- EXERCISE -
Wherever a picture appears in the listing below, leave it out and reproduce the rest exactly.
-------- EXERCISE INPUTS --------
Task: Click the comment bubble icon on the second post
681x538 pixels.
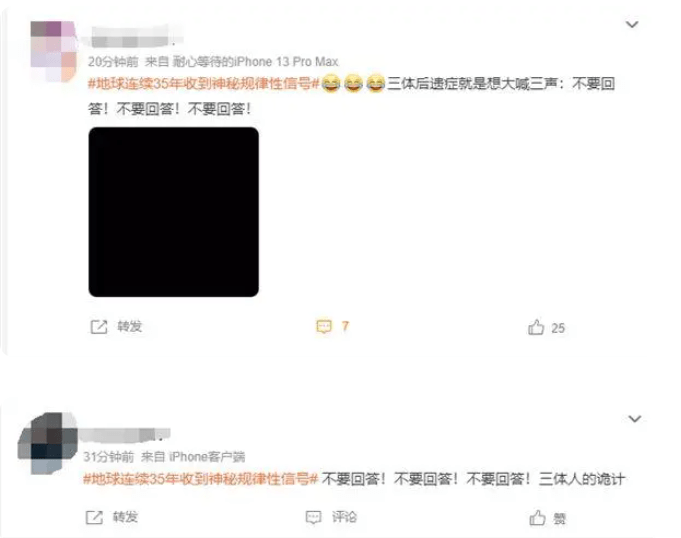Action: 314,517
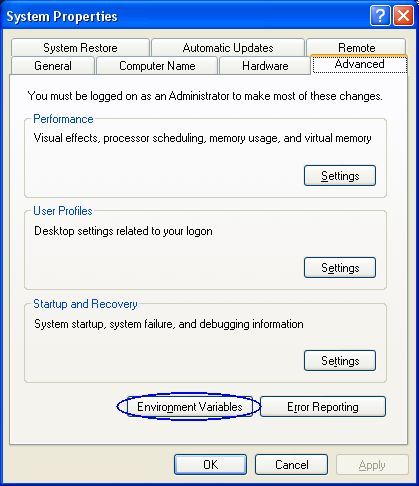Switch to the Hardware tab
This screenshot has width=419, height=486.
pyautogui.click(x=265, y=66)
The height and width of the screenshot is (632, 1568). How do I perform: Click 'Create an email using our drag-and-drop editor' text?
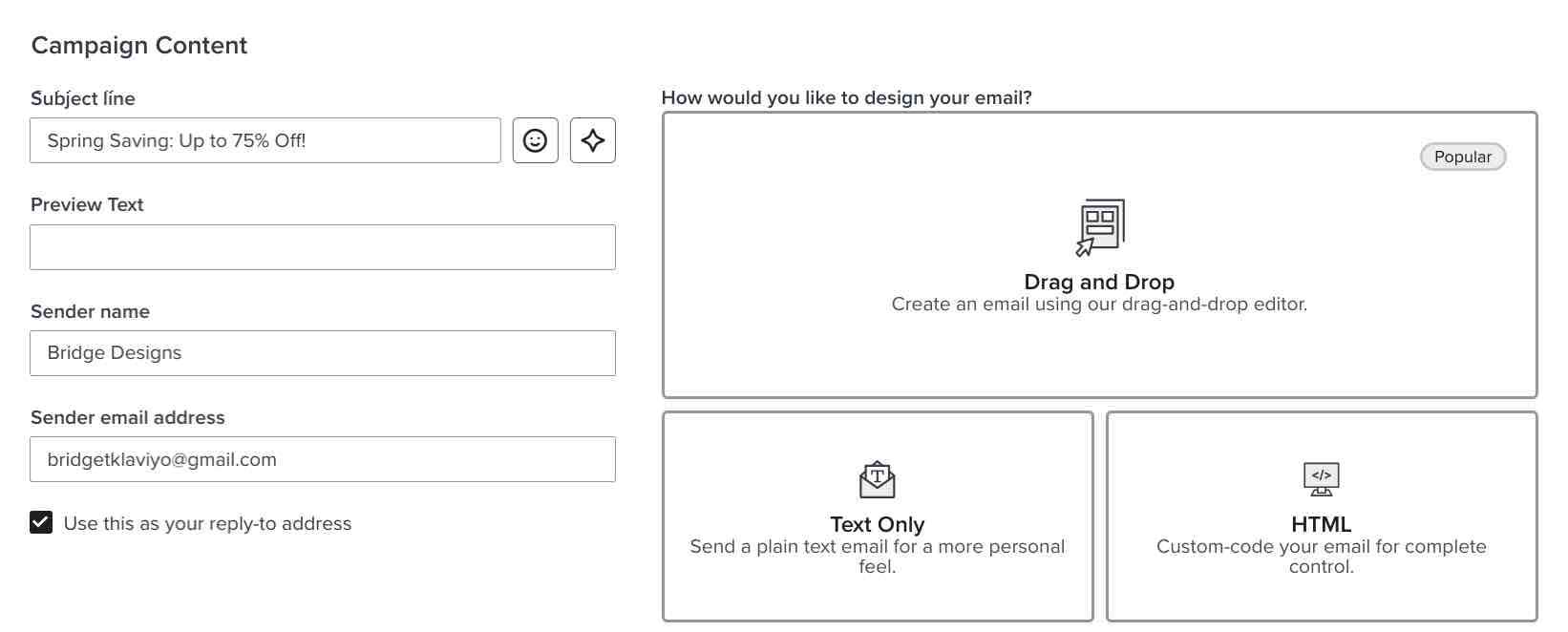pyautogui.click(x=1099, y=304)
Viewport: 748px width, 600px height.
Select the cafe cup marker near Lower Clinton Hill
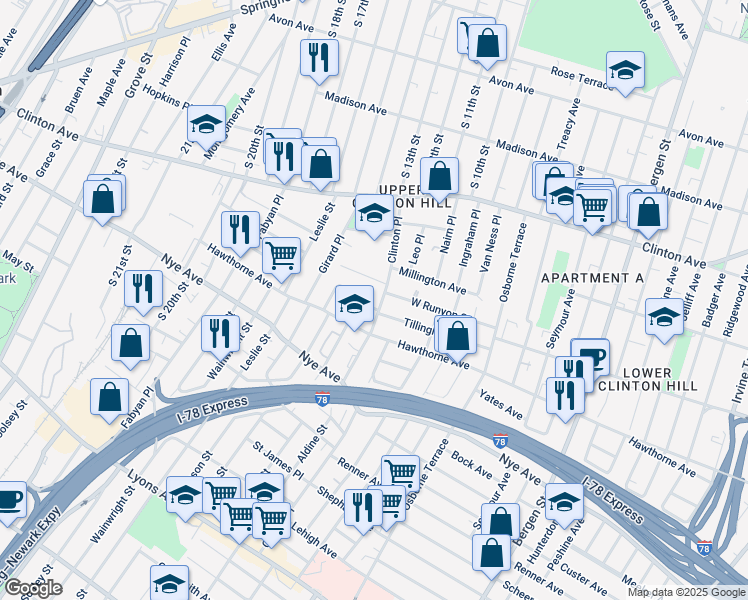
--------
- WRITTEN RESPONSE -
Task: Click the comment bubble icon on the second post
681x538 pixels.
Action: 314,517
Switch to the Hardware tab
This screenshot has width=419, height=486.
pyautogui.click(x=265, y=66)
The height and width of the screenshot is (632, 1568). How do I perform: Click 'Create an email using our drag-and-drop editor' text?
pyautogui.click(x=1099, y=304)
Viewport: 748px width, 600px height.
Select the cafe cup marker near Lower Clinton Hill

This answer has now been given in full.